After the first layer is poured, it preferably should partially solidify and reach a core temperature of 135 to 140 degrees Fahrenheit before additional layers are poured (if more than one shell layer is to be poured). It has been determined that when the first layer is at this temperature, it is soft enough to melt and bond or "knit" to the next layer to be poured, but is hard enough not to melt significantly and cause the colors of adjacent layers to bleed together, which would destroy the purity of the multilayered multicolored visual effect described above. Forty-five minutes has been determined to be the optimum cooling time for each of the layers of the outer shell if the ambient temperature is 75 degrees. As the first layer cools and shrinks, the polyethylene outer mold shrinks along with it, preventing a gap from forming between the outer shell and the outer mold. This is of particular advantage when several layers are successively poured in an outer mold, for once the outer shell shrinks away from the outer mold walls, the next layer poured may infiltrate between the previously cast portions of the outer shell and the outer mold, leaving an unsightly and irregular line dividing the two layers. A rigid mold that does not contract as it cools will not protect against this infiltration as well as polymer molds.
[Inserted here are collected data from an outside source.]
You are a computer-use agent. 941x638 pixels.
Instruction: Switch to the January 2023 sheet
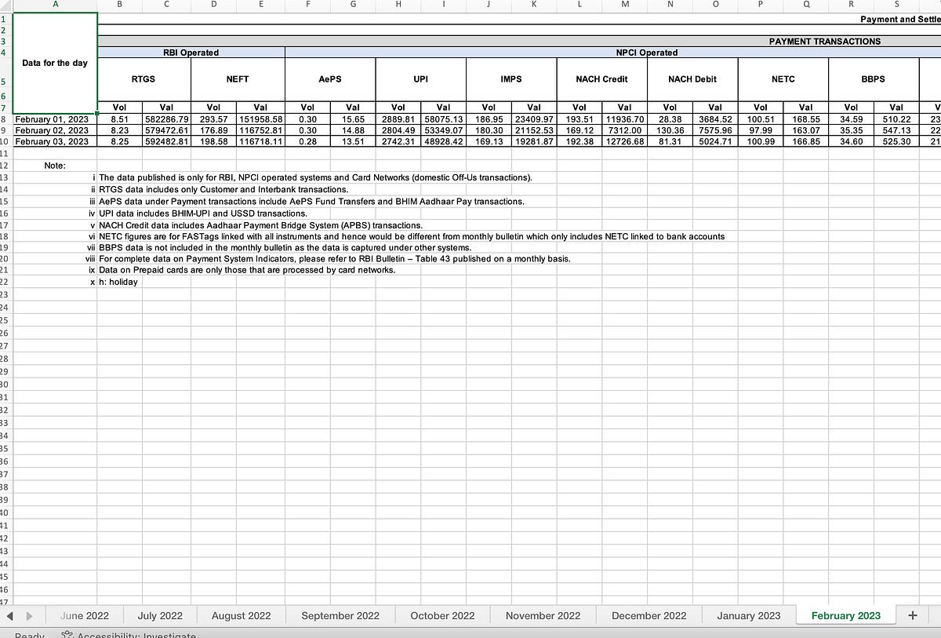click(x=747, y=615)

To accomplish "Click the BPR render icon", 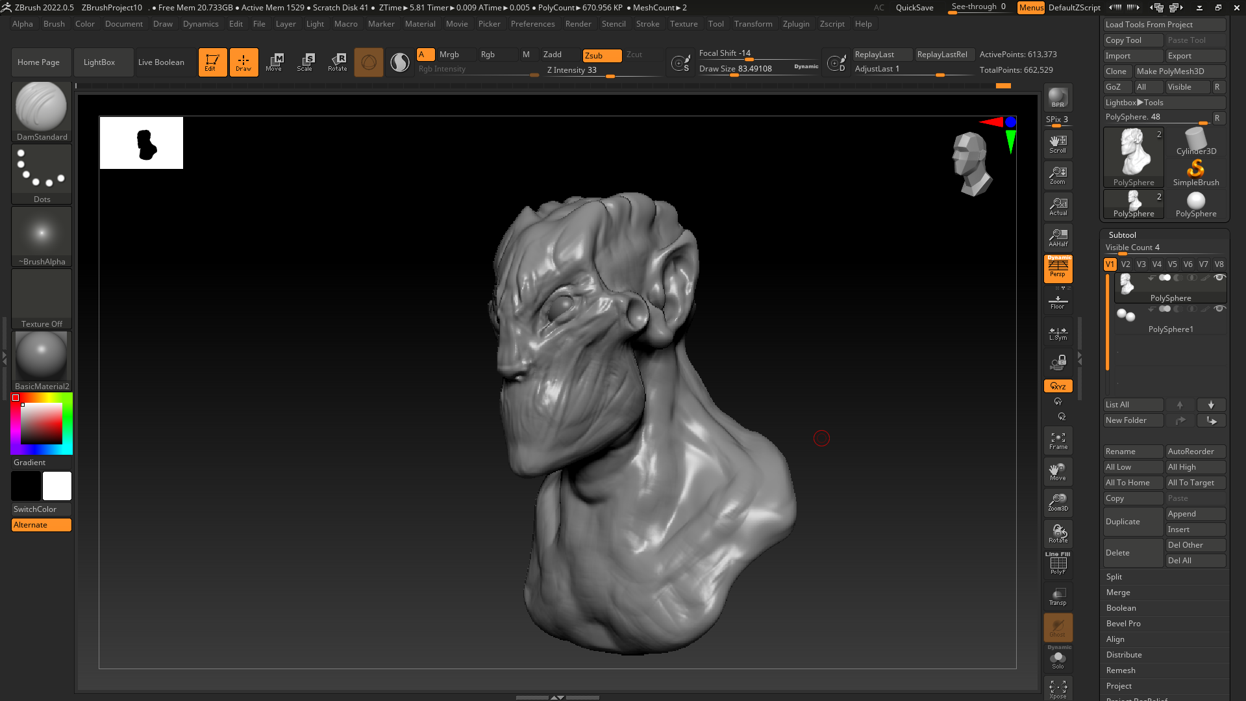I will (1058, 97).
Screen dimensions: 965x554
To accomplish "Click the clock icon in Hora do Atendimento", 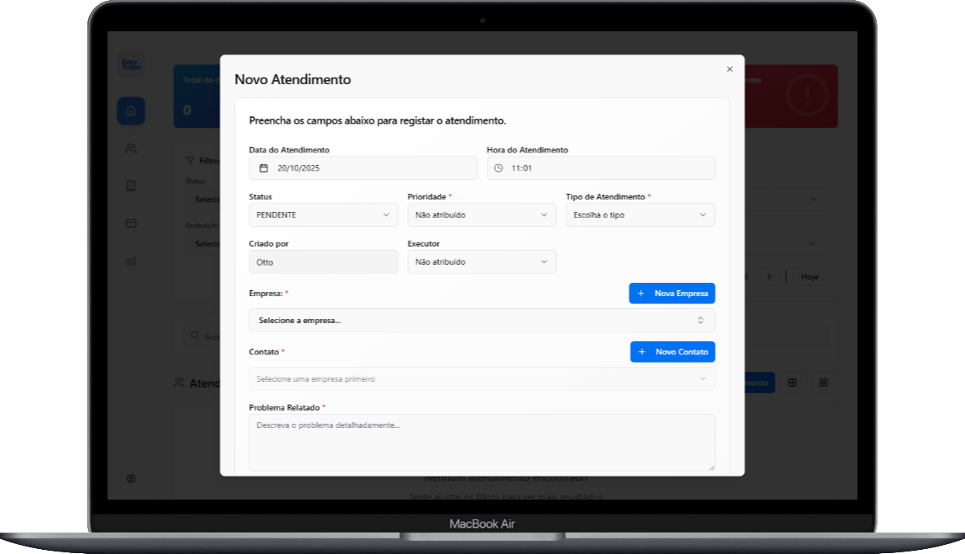I will point(498,168).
After cooling forty-five minutes at approximately 75 degrees Fahrenheit ambient temperature, the remaining layers can be poured, preferably of the second composition, and again with a cool-down period between each layer. Once the last layer is poured, a cool-down period of one hour and fifteen minutes is appropriate. After this cool-down, a noticeable depression will appear on the top surface of the outer shell. This depression should be filled with wax until the wax is flush with the top of the mold.
After a ten minute wait the inner mold should be separated from the product. This step is especially important to prevent the outer shell from cracking as it cools and contracts around the inner mold. The risk of cracking is reduced since the polymeric inner mold contracts as the wax cools. The risk is not entirely eliminated, however. A shell should be thick enough to limit cracking, yet thin enough to allow light to glow through the shell. Shells that are between 10 and 40 percent of the radius of the candle are preferred in this regard. Most preferable are shells with a thickness of 15-25 percent of the candle radius.
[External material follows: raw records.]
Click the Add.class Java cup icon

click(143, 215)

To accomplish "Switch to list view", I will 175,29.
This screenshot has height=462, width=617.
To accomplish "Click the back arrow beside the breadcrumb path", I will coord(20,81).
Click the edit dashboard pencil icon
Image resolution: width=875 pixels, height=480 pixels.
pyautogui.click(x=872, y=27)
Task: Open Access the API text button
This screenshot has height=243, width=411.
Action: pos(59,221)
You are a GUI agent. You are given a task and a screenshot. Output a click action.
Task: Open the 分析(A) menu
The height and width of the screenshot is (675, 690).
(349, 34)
After an additional 30 minute wait, the outer shell can be removed from the outer mold. At this point a solid shell of wax with a hole at the bottom (the molded well hole) remains.
An alternative method for producing the outer shell is to cast a solid candle body using an outer mold and not an inner mold. Using this method, successive layers are cast as described above, but rather than creating a hollow outer shell, a solid candle body is created.
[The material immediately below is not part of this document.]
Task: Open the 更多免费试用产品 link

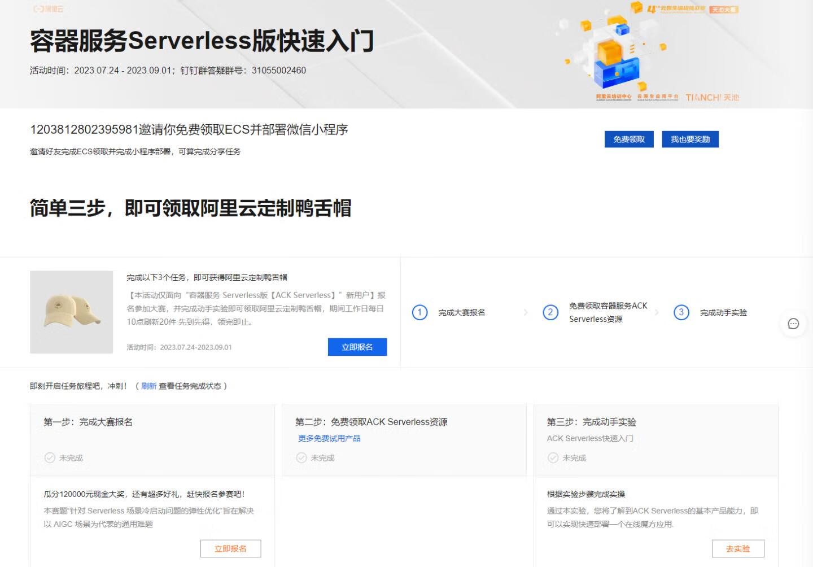Action: tap(329, 438)
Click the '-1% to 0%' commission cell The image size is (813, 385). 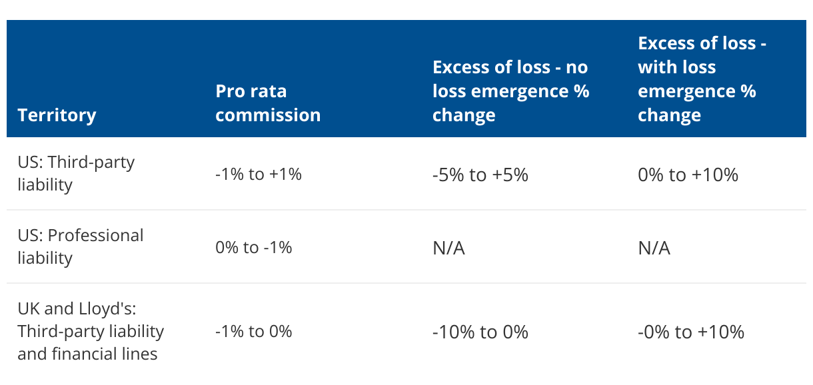pyautogui.click(x=254, y=332)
After casting and cooling the layers, the inner core is created by drilling the solid candle body with two different diameter drills. A first drill having a large drill diameter is used to drill a hole from the bottom of the candle body to a point proximate to (but not piercing) the top of the solid candle body. This hole forms the larger diameter portion of the inner core. A second drill having a smaller diameter is then used to create the well hole at the top of the candle. At this point, the drilled outer shell is similar to the molded outer shell. It has a well hole aperture at the top of the outer shell and a larger diameter aperture extending from the well hole aperture to the bottom of the outer shell.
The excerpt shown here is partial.